→ **WORK TO BE COMPLETED**: Nothing but a number is wanted here: the count of lines in the data holding the word "Given".

** PROVIDED RECORDS follows **

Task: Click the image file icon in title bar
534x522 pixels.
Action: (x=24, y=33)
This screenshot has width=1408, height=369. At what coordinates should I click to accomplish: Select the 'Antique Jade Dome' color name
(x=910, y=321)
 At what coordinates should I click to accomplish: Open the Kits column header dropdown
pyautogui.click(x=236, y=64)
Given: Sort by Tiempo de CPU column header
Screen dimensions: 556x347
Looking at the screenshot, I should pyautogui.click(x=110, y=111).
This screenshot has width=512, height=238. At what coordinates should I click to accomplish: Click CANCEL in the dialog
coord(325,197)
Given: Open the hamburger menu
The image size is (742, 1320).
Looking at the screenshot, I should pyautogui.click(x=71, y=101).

** End of PROVIDED RECORDS **
** PROVIDED RECORDS follows **

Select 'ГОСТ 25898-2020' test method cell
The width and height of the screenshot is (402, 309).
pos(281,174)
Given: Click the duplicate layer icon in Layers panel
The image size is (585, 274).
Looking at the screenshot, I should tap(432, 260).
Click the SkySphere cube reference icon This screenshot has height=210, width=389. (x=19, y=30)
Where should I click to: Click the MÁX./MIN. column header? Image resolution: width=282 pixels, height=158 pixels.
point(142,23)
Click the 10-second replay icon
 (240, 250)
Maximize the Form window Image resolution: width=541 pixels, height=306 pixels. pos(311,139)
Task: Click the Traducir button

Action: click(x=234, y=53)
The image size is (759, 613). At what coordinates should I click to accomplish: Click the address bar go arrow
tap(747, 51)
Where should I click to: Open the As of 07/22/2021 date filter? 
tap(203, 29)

** End of PROVIDED RECORDS **

→ **TASK SOLUTION**: 3